When Australian troops were fighting on the Gallipoli Peninsula during World War 1, Gunnedah embarked on a commercial venture that continues to gather pace more than a century later.
In 1915, the Gunnedah Saleyards on Kamilaroi Highway - known then as the Shire Yards - were built for the princely sum of 2331 pounds, 15 shillings and one penny.
This month the saleyards were earmarked for a $17.6 million redevelopment and upgrade to prepare them for industry changes, with a long term plan of setting up Gunnedah as a centre of protein processing excellence.
The current facilities were not the first livestock saleyards in the Gunnedah region. There were private saleyards built in about 1890 on the outskirts of Gunnedah on either side of Bloomfield Street, and in the early 1900s, livestock agents Berry, King and Ewing established yards near the corner of Bowen Avenue and Osric Street.
Arthur and George Heath also began their agency and livestock auctions in Curlewis in 1909, initially in old bush trucking yards belonging to Pullaming Station and later in their yards.
The Kamilaroi Highway Shire Yards partnered with the Gunnedah Municipal Council and the Liverpool Plains Shire Council.
In 1935, the principal of livestock agents Fleming and Robey, Hector Ross, met George Heath. They decided to start fortnightly sales at Gunnedah on alternate weeks to the sales held in Curlewis. Ross and Heath became known as the Independent Agents. Other livestock agents formed the "Agents Association" and had stock sales at the Shire Yards on alternate weeks.
It wasn't until June 15, 1948, that the Councils approved all livestock agents to sell each week in what became combined sales, the beginning of an economic powerhouse in Gunnedah.
The first significant upgrade of the yards went ahead in the 1950s, with new cattle and sheep yards. At laying the foundation stone for the Gunnedah Abattoir in 1954, livestock agent Arthur Heath told media the saleyards had developed into the most extensive stock selling centre in the North West over the past 20 years.
"Mr Heath said 410,000 sheep, 22,960 cattle and 5416 pigs were sold through the yards in 1953," The Land reported. "Figures for the past nine years showed that 2 million sheep, 214,000 cattle and 53,000 pigs had been sold through the yards."
The saleyards, like any saleyards, were not without problems. In 1951, newspapers reported that 249 sheep died of asphyxiation when they piled on each other to avoid a dog attack. Dog attacks were a problem then, with three kangaroos and an emu killed in Wolseley Park not long before.
In 1959, Liverpool Plains Shire and Gunnedah Municipal Council councillors opened a new amenities building with a dining room, kitchen and change rooms, along with a plaque paying tribute to the late George Heath, "in appreciation of his efforts in establishing regular stock sales in Gunnedah".
In 1967, an office building was constructed.

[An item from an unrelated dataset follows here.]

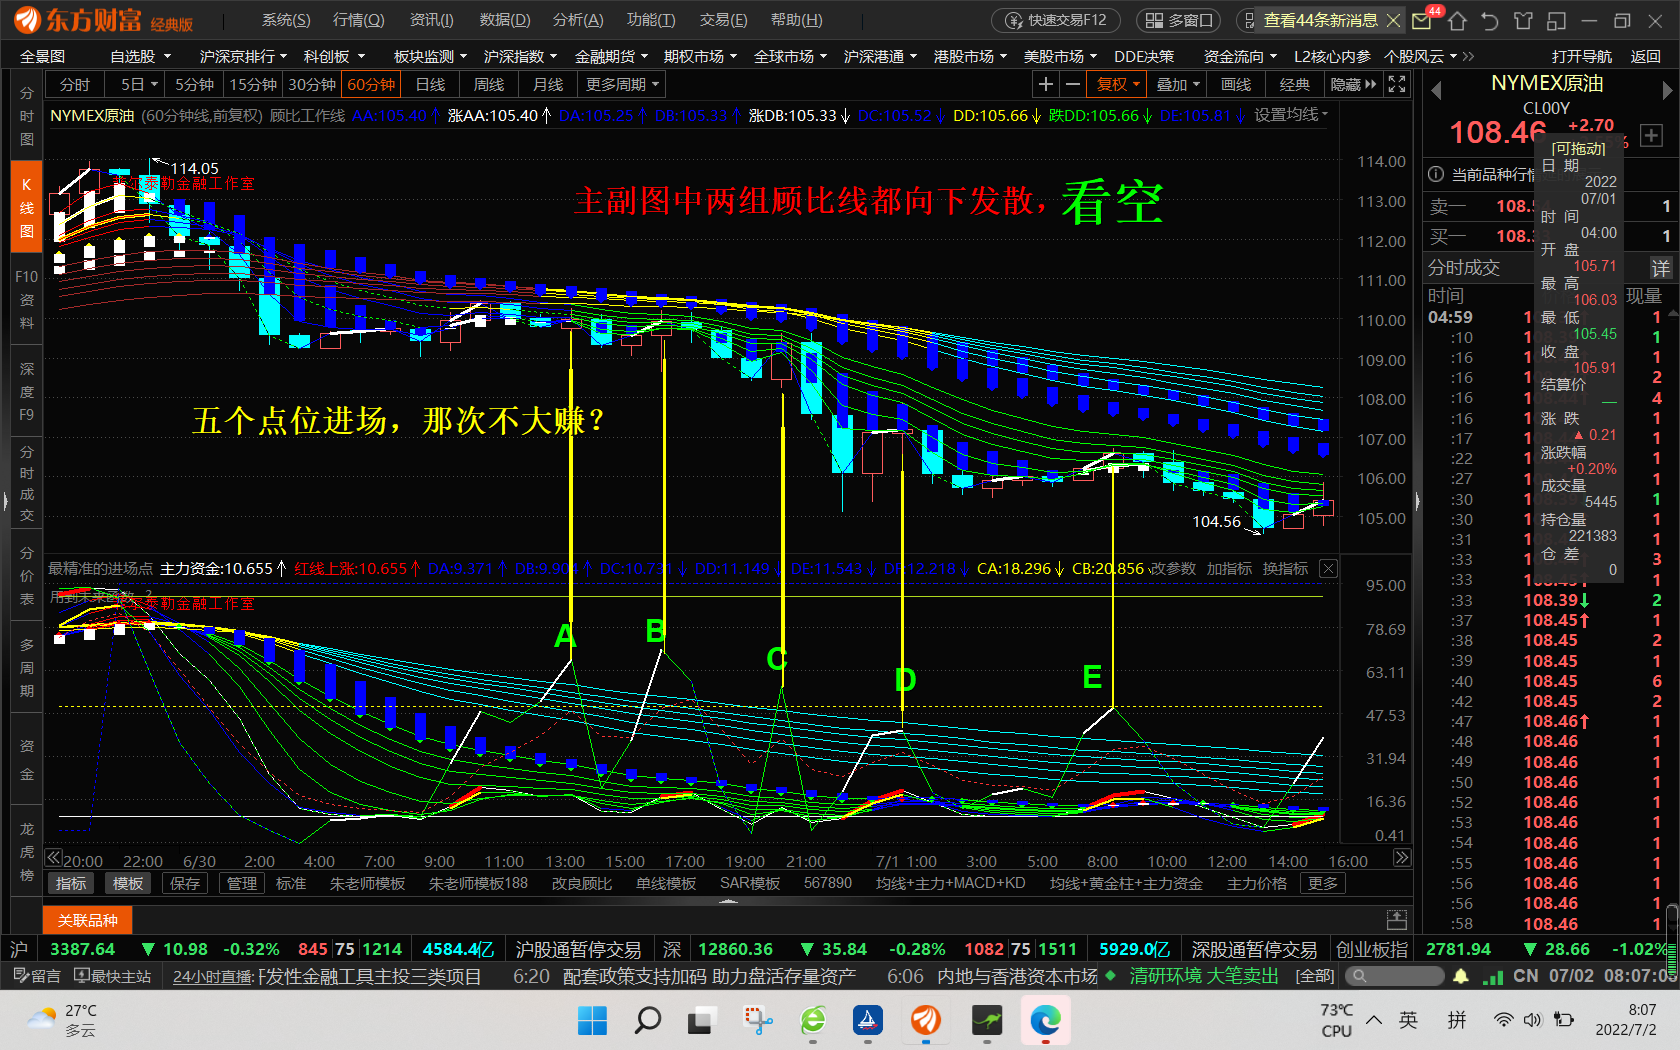Toggle the 模板 template button
The height and width of the screenshot is (1050, 1680).
click(x=128, y=884)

Gunnedah Saleyards was the first selling country centre to install scales for liveweight selling. Within three years, 34 country saleyards had introduced the scales. The weighbridge complex cost the joint councils $25,000.
The two councils were amalgamated in 1980, and the Gunnedah Saleyards became the domain of the Gunnedah Shire Council. It continued to break records, with cattle yardings of 5102 on March 15, 2002, and then 5335 on December 8, 2009. The record sheep yarding was 27,360 on April 23, 1968. Prices for cattle hit a record high of $1044.08 per head in June 2015 - an average of 259.5c per kilogram. Prices continued to climb, breaking records following the recent drought, topping 490c/kilogram in 2021.
In September 2011, Gunnedah was the second top-selling centre in New South Wales behind Dubbo. In 2012, an $850,000 upgrade and expansion was completed, with a new loading ramp and 60 new selling and holding pens named after livestock agent and former president of the Gunnedah Stock and Station Agents Association Frank Gallen.
The saleyards also include a tribute to W. R. Hewitt and the P. W. Brady Sheep Yards named in honour of Peter Brady.
Gunnedah Saleyards is among the top five saleyards in New South Wales, with sales of up to $80 million worth of cattle in the past few years. In 2020, Gunnedah Shire Council welcomed the announcement by the NSW Government it would contribute $14 million towards a saleyards precinct upgrade.
Gunnedah Shire Mayor Jamie Chaffey said the upgrade, worth a total of $17.6 million, will include: a state-of-the-art office, café and education centre; a new drive-through truck wash; new industry technology; new internal roads and lighting and a raft of other improvements.
"From its beginnings in 1919, the Gunnedah Regional Saleyards has grown to become the fourth largest selling centre of cattle in NSW and the eighth largest in Australia," Cr Chaffey said.
"Up to 120,000 head of cattle are sold each year. With this upgrade, we are poised to become a national leader in the protein industry.
"The way forward for this precinct has been designed following extensive industry and community consultation and will make us a powerhouse among beef-selling facilities across regional NSW and beyond and cement our role in the protein supply chain."